Wednesday, October 29, 2014

Writing Contest Winner! The Scribe by Jackson Bowman

I  am very proud to present to you another of our winners in our recent Okefenokee Heritage Center Writer's Guild Writing Contest!

The following story is by Jackson Bowman, a Ware County student, and our first place Secondary Story winner!  Out of all contestants in all divisions, her story received the highest score!  Congratulations!


Jackson Bowman


The Scribe
by Jackson Bowman



       A feeble flame flickered in the dark room, biting back shadows that wavered near the edge of the light.  A small, clay bottle sat on a desk, a stained hand dipping a crooked quill again and again into the ink until well past midnight.

      The Scribe hunched over, his tired eyes squinting in the dim light, examining the day's work.  It kept him up for hours past what he appreciated, and made his hands ache.  But complaining wouldn't change anything; no one paid much attention to him.  Etching out the last word in a scrawl that he hoped wasn't too lazy, he lay down his quill.  This book was finished and he could move on to the next.

      "But not tonight," he thought, stretching his arms over his head and massaging his hands.  Finally he snuffed the lantern and made his way outside.  The Scribe's eyes soon adjusted to the dark as he walked down the trail to his shack.  The sky was clear and a bright, full moon cast light across the grass and trees on either side of him.  His eyes scanned the blanket of shimmering stars above, each one of them twinkling and glittering, making The Scribe smile.

      He came to the end of the scrubby forest and stepped into a clearing.  In the center stood his home; a small, wooden shack.  He tumbled inside, hardly kicking off his shoes before he was snoring softly with a thin blanket beneath his head.

***


       This was an average night in the life of The Scribe.  Day after day, night after night, he turned out pages of calligraphy.  Book after book after book.

      Sometimes he scribbled complaints in the margins of the volumes he scribed.  Bits of his life hidden among the pages of history.  No one ever said anything about these additions, and he suspected the other scribes did something similar.
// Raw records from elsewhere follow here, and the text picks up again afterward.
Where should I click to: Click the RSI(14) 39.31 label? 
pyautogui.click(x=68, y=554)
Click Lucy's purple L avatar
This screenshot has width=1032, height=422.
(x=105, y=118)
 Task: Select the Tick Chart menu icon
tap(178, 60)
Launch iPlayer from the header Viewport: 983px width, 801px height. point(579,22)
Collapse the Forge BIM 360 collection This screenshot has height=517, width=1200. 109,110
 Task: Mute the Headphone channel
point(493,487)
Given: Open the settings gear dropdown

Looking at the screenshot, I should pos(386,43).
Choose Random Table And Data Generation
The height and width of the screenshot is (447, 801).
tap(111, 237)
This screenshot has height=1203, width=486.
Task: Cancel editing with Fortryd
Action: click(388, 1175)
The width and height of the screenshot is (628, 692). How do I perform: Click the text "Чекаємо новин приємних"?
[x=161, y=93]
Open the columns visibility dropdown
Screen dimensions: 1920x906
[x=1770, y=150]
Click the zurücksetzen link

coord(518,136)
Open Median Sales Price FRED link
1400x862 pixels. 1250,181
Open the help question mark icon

      Eventually the Scribe married and had children.  They were his joy and would greet him at the end of long nights - assuming they were still awake.  A lifetime passed, spent mostly at his desk, as both he and it grew more unsteady.

***


      Wrinkled and balding, the now elderly figure sat at his desk.  He sighed, setting his quill down.  The most recent tome was finished, and he should start on the next.  "But not tonight," he thought, snuffing out the old lamp and feeling his way towards the door.  The moon shone above him as bright as ever, and he stared at the shimmering stars patterned across the sky.  They danced in his blurred vision until his weary gaze dropped.  With his coat wrapped around him and his lungs working hard to breathe the winter air, he shambled home.

      Warm in bed, his heart slowing with every beat, he submitted to a well-earned rest.

***

      The next day a new hand picked up the quill at the old desk.

      A fresh sheet of parchment in front of him, The Scribe's eldest son began to write.



1 comment:

  1. THAT was worth the $8 pair of 2.25 readers, that I bought, instead of the dvd, we didn't really need. She can enter the next chapter of this, next year, with my blessing.